I am not trying to cast scorn on the writers of these ‘How to write your Thesis and not go mad’ type books – there is value in having guides and advice because academic writing is difficult, and writers need help – but I am wondering how helpful they really are for doctoral students, especially those who are starting out or at quite an early point in their studies. Theresa Lillis argued a few years ago that ‘how to write an essay’ guides are actually only helpful to students who already know how write essays, and from my own limited experience I think the same is true of ‘how to write a PhD thesis’ guides. They are only really insightful and make proper sense, I suspect, when you are finished, or very close to being so, so that you can recognise some of yourself and your journey in what these guides are advising you to do. So where does that leave people who are not yet finished, and are finding their own process quite difficult?

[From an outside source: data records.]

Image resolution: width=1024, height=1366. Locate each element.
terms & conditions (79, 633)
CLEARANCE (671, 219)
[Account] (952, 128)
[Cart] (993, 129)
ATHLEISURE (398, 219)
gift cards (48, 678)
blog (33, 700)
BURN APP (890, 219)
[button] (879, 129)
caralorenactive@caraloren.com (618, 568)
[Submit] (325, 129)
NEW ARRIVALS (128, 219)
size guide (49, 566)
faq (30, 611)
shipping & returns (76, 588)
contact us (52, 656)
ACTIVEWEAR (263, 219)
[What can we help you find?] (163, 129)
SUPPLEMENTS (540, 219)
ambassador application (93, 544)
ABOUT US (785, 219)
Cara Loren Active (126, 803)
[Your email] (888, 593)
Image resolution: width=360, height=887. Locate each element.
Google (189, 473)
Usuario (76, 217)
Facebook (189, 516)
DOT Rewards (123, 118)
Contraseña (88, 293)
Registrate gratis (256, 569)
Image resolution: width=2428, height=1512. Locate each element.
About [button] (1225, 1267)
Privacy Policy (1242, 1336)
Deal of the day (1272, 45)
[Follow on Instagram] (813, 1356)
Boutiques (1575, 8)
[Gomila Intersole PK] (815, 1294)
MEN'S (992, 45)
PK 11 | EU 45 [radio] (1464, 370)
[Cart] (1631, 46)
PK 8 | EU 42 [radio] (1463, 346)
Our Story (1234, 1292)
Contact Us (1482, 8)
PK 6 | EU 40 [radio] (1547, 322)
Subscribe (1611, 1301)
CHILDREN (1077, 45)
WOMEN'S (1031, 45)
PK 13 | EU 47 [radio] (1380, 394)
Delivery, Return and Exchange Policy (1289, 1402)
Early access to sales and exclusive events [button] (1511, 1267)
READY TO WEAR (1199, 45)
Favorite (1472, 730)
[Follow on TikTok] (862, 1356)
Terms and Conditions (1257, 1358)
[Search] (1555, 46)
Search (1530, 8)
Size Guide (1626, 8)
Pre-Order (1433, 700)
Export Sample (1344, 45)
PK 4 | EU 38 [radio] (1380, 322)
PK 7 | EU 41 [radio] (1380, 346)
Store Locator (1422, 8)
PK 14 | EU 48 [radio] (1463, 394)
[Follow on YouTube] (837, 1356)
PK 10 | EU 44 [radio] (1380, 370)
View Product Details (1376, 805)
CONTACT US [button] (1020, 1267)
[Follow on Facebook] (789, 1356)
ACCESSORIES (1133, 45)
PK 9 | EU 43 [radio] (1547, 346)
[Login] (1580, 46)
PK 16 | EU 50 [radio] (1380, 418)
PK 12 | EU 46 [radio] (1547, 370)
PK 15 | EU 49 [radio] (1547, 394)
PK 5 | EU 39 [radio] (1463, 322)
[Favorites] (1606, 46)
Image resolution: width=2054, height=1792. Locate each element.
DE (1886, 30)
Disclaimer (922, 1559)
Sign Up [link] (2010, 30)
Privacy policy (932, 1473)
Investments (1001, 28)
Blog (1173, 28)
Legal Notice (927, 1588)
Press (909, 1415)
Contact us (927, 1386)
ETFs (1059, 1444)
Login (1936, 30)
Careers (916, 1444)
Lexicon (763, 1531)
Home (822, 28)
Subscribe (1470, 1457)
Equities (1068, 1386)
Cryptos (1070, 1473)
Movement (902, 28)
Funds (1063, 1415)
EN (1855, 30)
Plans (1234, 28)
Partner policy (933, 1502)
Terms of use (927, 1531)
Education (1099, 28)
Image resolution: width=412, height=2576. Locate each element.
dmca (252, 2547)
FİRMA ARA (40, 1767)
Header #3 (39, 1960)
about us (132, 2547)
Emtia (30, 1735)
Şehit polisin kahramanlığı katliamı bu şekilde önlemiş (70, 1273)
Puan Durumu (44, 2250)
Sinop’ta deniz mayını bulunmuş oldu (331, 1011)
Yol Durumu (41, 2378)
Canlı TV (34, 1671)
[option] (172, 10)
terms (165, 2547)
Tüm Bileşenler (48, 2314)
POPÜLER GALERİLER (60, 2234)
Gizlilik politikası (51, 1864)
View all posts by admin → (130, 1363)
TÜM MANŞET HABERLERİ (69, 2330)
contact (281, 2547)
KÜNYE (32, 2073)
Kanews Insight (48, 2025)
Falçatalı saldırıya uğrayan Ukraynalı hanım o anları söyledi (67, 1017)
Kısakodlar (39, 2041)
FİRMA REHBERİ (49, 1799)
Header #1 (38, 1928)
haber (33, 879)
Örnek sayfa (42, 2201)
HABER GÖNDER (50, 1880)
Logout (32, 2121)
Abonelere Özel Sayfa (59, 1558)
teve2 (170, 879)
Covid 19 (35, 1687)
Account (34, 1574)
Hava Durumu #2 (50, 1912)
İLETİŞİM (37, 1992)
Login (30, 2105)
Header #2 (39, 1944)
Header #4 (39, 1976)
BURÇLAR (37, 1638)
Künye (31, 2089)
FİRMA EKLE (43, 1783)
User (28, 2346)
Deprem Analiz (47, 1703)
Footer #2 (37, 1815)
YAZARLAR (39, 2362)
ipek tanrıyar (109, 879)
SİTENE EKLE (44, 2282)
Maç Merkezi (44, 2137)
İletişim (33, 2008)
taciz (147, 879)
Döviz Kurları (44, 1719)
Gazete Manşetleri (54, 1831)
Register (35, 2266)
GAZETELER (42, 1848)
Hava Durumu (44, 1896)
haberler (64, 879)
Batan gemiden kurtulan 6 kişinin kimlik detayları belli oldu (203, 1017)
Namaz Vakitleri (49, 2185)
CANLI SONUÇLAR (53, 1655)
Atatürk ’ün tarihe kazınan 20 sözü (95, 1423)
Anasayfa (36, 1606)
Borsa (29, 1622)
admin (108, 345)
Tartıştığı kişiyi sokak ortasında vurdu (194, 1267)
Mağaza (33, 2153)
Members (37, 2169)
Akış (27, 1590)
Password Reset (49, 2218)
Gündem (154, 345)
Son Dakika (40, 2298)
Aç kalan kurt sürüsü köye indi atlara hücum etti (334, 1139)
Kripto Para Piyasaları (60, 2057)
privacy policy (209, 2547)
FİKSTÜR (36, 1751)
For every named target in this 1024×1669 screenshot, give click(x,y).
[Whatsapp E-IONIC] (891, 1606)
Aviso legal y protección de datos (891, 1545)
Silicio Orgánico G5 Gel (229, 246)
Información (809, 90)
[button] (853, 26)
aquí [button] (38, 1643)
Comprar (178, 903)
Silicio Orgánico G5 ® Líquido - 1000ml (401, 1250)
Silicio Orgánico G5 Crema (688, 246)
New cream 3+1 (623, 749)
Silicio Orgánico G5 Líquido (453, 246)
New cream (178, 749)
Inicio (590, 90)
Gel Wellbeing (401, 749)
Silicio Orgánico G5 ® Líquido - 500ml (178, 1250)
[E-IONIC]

Sadly, as with all kinds of different writing processes and journeys , and all kinds of different things that one can write, I do not think there are easy answers or compact and neat ways of presenting a ‘guide’ to writers that will make the process less… well, process-y; complicated, iterative, frustrating, at times enjoyable and at times maddening. A lot of emotional energy goes into all the reading and thinking and writing and rewriting and this amount is different for everyone. I think any notion of a process that can swing you from being a calm, focused writing machine to being a panicked and freaked out mess and back again needs to be cognisant of the different ways in which the process could progress and also end. We need to aim, in our work with student writers at every level, for a way of allowing them to muddle their way through their own particular writing journeys, and have, at the rights points along the way, spaces and places where they can talk about where they are and get help and advice that makes sense. The challenge is finding more spaces and places in higher education that can fulfill this weighty brief. In the meantime, I shall take my own advice, keep calm, and write on :-).